The psychedelic scene went dark for a long time after that. Despite all the popular culture associations of free love and wanton drug use we attribute to the 1970s, the actual prevalence of LSD dropped off dramatically as early as 1969. The next forty years saw little to no advancement in research on psychedelic compounds. They were still too great of a boogeyman during the newly founded war on drugs, which continues to work behind the scenes even in the Trump administration. The old Reagan adage of ‘Just Say No’ applied to everything in the 1980s and left no room for research on the possible benefits of marijuana and psychedelics for decades to come.
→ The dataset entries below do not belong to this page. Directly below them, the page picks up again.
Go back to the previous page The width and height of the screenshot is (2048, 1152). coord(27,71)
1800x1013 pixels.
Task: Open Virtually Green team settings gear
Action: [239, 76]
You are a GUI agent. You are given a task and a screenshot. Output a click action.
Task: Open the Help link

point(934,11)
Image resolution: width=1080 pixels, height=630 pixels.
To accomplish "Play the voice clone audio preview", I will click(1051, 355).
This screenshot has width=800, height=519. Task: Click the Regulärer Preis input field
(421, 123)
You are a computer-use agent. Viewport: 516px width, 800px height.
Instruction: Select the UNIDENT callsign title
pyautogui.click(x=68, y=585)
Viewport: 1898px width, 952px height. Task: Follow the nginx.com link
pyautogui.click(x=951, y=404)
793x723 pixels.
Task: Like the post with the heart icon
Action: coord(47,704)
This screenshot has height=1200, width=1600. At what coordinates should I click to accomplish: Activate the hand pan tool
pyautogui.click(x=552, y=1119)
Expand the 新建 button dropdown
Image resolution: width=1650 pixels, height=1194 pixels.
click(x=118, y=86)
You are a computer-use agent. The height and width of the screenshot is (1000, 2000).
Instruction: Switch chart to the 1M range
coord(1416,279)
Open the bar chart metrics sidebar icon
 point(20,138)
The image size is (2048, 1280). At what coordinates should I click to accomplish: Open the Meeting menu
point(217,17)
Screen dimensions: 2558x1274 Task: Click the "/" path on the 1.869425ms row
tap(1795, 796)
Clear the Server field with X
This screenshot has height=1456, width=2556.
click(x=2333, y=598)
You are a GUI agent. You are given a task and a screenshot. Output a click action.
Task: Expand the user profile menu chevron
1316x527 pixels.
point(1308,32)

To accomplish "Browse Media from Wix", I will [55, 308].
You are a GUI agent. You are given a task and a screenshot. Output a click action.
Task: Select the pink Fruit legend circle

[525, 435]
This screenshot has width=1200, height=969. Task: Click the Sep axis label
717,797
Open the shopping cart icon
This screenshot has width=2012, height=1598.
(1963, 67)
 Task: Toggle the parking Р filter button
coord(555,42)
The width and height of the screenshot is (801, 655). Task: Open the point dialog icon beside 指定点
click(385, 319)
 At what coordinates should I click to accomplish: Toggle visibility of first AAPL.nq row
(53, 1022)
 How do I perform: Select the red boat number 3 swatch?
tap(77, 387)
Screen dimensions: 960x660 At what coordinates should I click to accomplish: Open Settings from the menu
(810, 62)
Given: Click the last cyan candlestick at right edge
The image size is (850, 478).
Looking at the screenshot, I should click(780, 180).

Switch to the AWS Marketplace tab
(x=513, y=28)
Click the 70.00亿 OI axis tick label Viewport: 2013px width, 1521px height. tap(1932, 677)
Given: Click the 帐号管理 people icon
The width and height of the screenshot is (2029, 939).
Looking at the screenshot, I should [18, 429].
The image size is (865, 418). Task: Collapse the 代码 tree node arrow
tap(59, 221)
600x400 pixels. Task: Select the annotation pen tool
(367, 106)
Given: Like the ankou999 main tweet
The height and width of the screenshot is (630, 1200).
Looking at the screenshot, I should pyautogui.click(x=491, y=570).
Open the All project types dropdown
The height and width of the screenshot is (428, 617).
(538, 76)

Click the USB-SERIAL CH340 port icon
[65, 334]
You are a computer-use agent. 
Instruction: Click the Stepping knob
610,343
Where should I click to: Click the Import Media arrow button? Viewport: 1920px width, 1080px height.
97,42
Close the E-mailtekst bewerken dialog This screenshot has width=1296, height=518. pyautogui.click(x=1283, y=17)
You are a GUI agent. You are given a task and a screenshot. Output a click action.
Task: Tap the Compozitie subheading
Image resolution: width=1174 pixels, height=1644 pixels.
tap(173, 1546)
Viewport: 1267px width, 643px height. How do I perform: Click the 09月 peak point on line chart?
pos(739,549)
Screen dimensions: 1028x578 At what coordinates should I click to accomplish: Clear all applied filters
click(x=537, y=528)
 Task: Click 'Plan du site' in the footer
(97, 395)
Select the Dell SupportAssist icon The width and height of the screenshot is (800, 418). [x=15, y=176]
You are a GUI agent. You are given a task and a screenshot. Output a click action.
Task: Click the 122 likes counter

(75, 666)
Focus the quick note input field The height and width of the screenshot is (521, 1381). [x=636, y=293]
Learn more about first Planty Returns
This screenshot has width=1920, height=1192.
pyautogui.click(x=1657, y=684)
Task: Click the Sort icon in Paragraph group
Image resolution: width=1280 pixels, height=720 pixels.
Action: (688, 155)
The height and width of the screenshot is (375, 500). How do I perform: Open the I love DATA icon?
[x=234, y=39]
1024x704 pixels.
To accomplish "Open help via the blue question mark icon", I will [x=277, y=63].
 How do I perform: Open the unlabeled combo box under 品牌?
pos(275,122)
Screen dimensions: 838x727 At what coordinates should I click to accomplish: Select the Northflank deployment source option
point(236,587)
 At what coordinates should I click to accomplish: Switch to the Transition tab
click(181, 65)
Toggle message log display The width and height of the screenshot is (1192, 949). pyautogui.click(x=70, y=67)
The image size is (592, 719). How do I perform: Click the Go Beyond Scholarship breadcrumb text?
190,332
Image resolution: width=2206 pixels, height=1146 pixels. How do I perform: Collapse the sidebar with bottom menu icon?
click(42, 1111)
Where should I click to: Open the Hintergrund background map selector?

But as the current decade dawned, old studies were slowly brought to light, relaxing some of the tightest restrictions on psychedelic research. Part of the reason for this was undoubtedly the slew of successful studies in the 1990s and 2000s on the medicinal benefits of marijuana, opening the gates for the investigation of other substances. In September of this year, the first ever scientific trials on microdosing LSD (the practice of ingesting small amounts of the drug every few days to increase happiness and productivity) were approved in Silicon Valley. Researchers are also beginning to test the effectiveness of using psychedelics to treat patients suffering from disorders, including the use of MDMA to treat veterans with PTSD.

 
 
A graphic from the advocacy group Denver for Psilocybin (source)

A graphic from the advocacy group Denver for Psilocybin (source)

Now that progressive states including Colorado, California, Oregon, and Massachusetts have legalized the recreational use of marijuana, will the acceptance of psychedelics follow? Action groups like Denver for Psilocybin are forming in these states to lobby their legislators and inform them of the potential benefits of these alternative substances, and the negligible danger they present in a recreational context. A proposal to hold a referendum on the decriminalization of psychedelic mushrooms was narrowly defeated in California this year, and other such proposals are in the works in Oregon and Colorado. The question that legislators will have to ask themselves in these states is a profound one: why are these drugs illegal in the first place?

Just like with marijuana, psychedelics present a problem for the pharmaceutical industry, which holds immense lobbying power at every level of government. Today, the major pharmaceutical companies retain control of medicine in America by peddling addictive opiates and amphetamine-based drugs in the treatment of disorders. While some of these treatments are viable and safe, the introduction of non-addictive psychedelics into mainstream medicine would undoubtedly disrupt the flow of uppers and downers to patients who don’t really need them. The potential market upheaval that would bring scares the pharmaceutical industry.

But, as legal cannabis has shown us in certain states, the major industries are open to negotiation so long as they’re given a flexible timeframe to adjust. Legal weed went from a potential nightmare, to businesses in Colorado, to the state’s biggest cash cow in just a few years. If groups advocating for the legalization of psychedelics play their cards right, they might find the tide changing in the near future.

There are certainly more insidious reasons why psychedelics might be outlawed in the United States, but as we are still living in a prohibition era, we can only speculate on those. Whether we are really being kept safe by these laws, or perhaps even held back, is a question that future generations will be able to answer. In the meantime, we can hope that legislators and industries will be sympathetic to the millions who could benefit medically from psychedelic research, and watch to see how different of a path it will take from that of marijuana.